Written request - Scale the rows from the one containing "[Выровнять по правому краю] (118, 1625)" through the one containing "[Выровнять по левому краю] (82, 1625)", both included, by repeating each row with its request unchanged and its answer coordinates multiplied by 1.05 and rounded to whole numbers, halves rounded up. Output only those rows.

Dataset records -
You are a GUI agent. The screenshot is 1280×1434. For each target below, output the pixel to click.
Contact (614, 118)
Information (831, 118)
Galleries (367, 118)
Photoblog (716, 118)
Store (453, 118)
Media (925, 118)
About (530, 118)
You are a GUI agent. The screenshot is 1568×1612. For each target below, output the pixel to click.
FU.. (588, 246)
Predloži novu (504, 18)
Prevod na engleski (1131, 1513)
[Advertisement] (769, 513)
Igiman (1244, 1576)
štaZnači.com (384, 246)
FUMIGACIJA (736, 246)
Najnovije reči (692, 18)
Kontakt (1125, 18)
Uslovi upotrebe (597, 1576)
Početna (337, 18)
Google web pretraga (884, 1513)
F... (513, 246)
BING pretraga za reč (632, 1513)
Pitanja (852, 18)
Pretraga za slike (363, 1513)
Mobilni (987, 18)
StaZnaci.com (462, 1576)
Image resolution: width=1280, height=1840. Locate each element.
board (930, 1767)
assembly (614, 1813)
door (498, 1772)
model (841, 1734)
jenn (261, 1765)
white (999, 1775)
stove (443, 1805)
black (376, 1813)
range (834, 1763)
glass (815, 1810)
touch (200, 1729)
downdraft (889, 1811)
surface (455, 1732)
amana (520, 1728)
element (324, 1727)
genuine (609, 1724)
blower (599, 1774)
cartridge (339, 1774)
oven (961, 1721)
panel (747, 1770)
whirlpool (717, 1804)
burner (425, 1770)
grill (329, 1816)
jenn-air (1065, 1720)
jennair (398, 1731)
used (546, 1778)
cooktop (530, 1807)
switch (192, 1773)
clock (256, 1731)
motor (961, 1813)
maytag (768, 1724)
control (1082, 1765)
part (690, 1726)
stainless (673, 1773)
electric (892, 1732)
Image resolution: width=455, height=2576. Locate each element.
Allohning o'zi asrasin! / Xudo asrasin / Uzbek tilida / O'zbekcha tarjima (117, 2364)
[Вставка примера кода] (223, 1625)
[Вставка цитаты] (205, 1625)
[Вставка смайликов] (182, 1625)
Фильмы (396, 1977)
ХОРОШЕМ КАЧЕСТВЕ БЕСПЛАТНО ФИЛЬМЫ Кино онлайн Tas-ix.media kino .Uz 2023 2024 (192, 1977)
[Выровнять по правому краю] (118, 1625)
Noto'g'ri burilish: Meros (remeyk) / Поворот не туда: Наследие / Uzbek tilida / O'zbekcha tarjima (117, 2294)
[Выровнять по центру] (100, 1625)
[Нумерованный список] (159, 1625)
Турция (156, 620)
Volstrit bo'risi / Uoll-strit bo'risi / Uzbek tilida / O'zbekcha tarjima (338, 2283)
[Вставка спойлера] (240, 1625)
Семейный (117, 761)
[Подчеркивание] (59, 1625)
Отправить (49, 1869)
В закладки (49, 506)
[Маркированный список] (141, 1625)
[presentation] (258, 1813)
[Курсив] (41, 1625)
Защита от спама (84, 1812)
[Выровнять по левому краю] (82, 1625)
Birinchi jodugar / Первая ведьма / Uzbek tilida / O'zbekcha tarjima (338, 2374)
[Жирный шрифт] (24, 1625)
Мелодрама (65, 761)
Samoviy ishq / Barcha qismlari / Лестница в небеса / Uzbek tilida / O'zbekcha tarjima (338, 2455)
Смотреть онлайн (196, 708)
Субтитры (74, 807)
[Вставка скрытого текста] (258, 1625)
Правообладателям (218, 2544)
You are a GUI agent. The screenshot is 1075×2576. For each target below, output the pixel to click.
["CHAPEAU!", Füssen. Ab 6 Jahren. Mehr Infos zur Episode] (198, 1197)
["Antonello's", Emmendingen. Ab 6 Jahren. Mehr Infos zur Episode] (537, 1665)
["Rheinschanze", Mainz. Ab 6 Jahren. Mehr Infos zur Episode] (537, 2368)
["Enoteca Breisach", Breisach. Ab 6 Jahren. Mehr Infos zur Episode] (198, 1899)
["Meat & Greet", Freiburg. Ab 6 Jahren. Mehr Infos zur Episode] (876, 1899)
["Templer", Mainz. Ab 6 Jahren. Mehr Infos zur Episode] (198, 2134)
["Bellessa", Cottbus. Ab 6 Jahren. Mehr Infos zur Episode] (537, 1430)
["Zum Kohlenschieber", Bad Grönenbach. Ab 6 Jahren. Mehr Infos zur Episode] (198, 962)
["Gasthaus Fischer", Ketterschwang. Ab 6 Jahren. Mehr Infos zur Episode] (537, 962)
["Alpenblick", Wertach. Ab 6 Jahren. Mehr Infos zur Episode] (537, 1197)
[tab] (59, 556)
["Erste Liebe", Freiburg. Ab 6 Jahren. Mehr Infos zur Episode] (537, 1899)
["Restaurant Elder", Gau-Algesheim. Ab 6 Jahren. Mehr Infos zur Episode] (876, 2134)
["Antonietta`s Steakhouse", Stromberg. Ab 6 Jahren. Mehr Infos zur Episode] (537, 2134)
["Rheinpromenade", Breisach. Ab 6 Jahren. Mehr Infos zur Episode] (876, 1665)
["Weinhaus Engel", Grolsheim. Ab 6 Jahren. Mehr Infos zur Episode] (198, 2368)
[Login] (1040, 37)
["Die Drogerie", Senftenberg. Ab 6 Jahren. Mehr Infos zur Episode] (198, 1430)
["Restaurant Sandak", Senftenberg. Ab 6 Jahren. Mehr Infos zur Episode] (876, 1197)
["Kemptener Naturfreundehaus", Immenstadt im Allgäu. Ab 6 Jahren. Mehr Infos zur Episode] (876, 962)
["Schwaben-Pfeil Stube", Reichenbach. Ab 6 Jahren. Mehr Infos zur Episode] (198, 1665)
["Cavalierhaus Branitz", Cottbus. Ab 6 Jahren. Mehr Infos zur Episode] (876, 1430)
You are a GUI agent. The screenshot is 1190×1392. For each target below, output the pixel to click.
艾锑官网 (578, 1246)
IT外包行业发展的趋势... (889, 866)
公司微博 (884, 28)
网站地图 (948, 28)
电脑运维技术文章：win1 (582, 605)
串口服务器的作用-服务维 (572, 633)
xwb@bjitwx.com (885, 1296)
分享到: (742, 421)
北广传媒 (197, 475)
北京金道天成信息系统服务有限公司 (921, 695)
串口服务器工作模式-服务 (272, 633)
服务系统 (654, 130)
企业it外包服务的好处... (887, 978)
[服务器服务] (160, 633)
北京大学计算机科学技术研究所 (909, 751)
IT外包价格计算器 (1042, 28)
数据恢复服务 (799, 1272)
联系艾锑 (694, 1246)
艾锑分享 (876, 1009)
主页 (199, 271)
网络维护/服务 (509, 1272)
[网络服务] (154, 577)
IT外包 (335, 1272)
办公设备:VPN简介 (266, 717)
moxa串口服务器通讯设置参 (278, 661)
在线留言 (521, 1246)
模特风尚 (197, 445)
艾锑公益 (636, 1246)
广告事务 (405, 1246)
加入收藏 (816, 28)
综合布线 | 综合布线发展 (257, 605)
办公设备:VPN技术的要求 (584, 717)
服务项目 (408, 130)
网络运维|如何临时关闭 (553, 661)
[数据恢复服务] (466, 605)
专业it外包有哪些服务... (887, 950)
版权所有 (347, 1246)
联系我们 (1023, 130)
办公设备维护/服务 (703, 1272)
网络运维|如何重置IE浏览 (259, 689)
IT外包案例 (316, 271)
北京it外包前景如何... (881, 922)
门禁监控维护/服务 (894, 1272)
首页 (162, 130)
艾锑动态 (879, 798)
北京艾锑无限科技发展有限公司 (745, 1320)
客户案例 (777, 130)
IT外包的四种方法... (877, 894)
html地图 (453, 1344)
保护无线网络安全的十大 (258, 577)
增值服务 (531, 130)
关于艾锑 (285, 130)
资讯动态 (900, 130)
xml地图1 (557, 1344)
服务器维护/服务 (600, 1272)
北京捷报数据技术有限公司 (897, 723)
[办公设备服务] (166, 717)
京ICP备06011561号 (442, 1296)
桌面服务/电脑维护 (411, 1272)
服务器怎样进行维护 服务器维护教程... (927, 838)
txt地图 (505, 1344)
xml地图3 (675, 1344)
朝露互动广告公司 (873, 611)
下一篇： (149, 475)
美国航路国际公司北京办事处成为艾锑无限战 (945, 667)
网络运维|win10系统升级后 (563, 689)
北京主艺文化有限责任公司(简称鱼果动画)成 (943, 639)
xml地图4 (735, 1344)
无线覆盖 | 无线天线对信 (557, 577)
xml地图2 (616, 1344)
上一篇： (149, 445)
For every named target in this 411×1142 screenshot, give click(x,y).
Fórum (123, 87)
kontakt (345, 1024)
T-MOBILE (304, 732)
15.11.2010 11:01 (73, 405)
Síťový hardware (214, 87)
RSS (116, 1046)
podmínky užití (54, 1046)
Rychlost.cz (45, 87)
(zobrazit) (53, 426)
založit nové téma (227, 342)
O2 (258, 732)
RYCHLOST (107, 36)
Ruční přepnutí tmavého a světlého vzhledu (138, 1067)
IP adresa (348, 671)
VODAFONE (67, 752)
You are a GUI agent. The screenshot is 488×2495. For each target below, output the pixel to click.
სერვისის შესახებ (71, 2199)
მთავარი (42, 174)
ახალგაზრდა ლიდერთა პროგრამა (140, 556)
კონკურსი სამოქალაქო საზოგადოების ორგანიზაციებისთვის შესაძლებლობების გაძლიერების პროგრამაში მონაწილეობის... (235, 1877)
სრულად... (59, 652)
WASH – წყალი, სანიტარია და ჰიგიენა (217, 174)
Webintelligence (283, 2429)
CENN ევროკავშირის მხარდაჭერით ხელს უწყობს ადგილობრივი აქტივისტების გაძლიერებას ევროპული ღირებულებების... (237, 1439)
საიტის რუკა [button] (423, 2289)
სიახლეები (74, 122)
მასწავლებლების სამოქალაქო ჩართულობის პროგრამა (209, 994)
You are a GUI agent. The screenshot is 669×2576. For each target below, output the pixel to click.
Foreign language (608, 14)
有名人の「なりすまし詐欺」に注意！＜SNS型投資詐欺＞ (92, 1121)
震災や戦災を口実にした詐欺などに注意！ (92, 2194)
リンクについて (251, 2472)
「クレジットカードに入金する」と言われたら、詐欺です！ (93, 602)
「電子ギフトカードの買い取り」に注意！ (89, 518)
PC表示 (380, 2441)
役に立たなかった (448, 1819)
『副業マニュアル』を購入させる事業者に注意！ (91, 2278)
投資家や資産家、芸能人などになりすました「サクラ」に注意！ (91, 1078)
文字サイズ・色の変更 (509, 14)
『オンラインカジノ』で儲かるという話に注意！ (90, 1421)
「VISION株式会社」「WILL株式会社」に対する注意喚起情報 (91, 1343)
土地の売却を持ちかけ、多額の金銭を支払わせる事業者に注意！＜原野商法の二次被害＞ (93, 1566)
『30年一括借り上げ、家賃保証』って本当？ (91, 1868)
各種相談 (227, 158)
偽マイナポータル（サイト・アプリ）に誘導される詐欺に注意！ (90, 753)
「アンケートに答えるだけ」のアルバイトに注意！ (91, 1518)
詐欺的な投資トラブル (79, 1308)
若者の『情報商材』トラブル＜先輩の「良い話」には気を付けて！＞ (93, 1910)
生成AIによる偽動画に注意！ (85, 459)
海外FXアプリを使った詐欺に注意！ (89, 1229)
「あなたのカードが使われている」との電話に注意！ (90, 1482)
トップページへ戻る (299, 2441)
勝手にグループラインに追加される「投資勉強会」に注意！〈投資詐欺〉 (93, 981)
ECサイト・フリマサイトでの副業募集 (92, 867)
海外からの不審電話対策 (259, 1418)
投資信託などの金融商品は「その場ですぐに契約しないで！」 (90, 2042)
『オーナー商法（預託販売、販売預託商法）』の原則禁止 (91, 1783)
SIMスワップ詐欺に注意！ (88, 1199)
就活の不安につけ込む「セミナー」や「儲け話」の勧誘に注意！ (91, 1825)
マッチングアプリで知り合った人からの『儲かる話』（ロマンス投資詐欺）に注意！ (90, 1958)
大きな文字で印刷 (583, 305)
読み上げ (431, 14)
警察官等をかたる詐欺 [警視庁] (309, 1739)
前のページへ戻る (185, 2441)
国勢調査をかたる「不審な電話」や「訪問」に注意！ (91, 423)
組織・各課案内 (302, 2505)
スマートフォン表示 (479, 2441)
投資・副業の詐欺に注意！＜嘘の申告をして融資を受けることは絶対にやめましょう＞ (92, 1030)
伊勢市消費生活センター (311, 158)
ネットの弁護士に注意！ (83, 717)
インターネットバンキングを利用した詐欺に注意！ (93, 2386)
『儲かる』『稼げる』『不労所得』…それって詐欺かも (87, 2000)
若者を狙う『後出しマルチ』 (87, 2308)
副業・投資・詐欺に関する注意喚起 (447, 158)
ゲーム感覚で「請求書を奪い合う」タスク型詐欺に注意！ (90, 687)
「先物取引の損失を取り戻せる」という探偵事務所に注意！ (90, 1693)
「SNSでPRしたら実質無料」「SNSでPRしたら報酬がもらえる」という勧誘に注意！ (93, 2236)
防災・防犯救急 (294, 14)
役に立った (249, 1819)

Completed exercise -
[Выровнять по правому краю] (124, 1706)
Noto'g'ri burilish: Meros (remeyk) / Поворот не туда: Наследие / Uzbek tilida / O'zbekcha tarjima (123, 2409)
[Выровнять по центру] (105, 1706)
[Нумерованный список] (167, 1706)
Турция (164, 651)
Volstrit bo'risi / Uoll-strit bo'risi / Uzbek tilida / O'zbekcha tarjima (355, 2397)
[Вставка спойлера] (252, 1706)
Семейный (123, 799)
[Подчеркивание] (62, 1706)
Отправить (51, 1962)
В закладки (51, 531)
[Маркированный список] (148, 1706)
[presentation] (271, 1904)
[Курсив] (43, 1706)
Защита от спама (88, 1903)
[Выровнять по левому краю] (86, 1706)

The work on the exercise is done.